The Class D16/3 locomotives were derivatives of a prototype locomotive which was numbered 1900 after the year that it was built and was named “Claud Hamilton” after the then Lord Claud Hamilton (1843–1925), the chairman of the Great Eastern Railway.
The 4-4-0 wheel configured locomotive was quickly followed by an order for a Further forty locomotives which were built between the years of 1900 and 1903 and were classified by the GER as S46 (later to be re-classified as LNER D14s) but they very quickly became known as “Clauds”. Soon after these S46, further batches were produced between the years of 1904 – 1911 and were fitted with Belpaire boilers and classified as D56 (later to become D15s). The final batch of ten engines, this time classified by the GER as H88, later to become LNER D16s, were built in 1923 and fitted with 5’ 1” diameter superheated Belpaire boilers and were aptly named “Super Clauds”.
The D16/3 engines (Rebuilt Clauds) were introduced by Sir Nigel Gresley in 1933 and were rebuilds of D14, D15, and D16/2 engines with superheated round topped boilers, plus other mechanical and cosmetic changes. Out of the 121 built 117 Clauds survived into Nationalisation, of which fourteen were D15s, however the remaining D15s and D16/2s were quickly withdrawn. By 1949 a total of 104 D16/3s were in operation and proved to be efficient and equal to the earlier variants of the B12 locomotives.

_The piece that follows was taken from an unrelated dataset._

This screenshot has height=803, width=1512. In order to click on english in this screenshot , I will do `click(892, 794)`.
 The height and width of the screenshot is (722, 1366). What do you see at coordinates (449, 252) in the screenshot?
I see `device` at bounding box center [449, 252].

The withdrawal of the D16/3 Class actually commenced in 1945 but during this time the Clauds were still being used quite extensively on the Eastern region with eight Clauds being allocated to the Cheshire Lines in 1949. Spares for the D16/3 locomotives began to become a problem and by 1955 a more concerted programme of withdrawal of the Class commenced with No. 62613 being the last to be withdrawn in September 1960.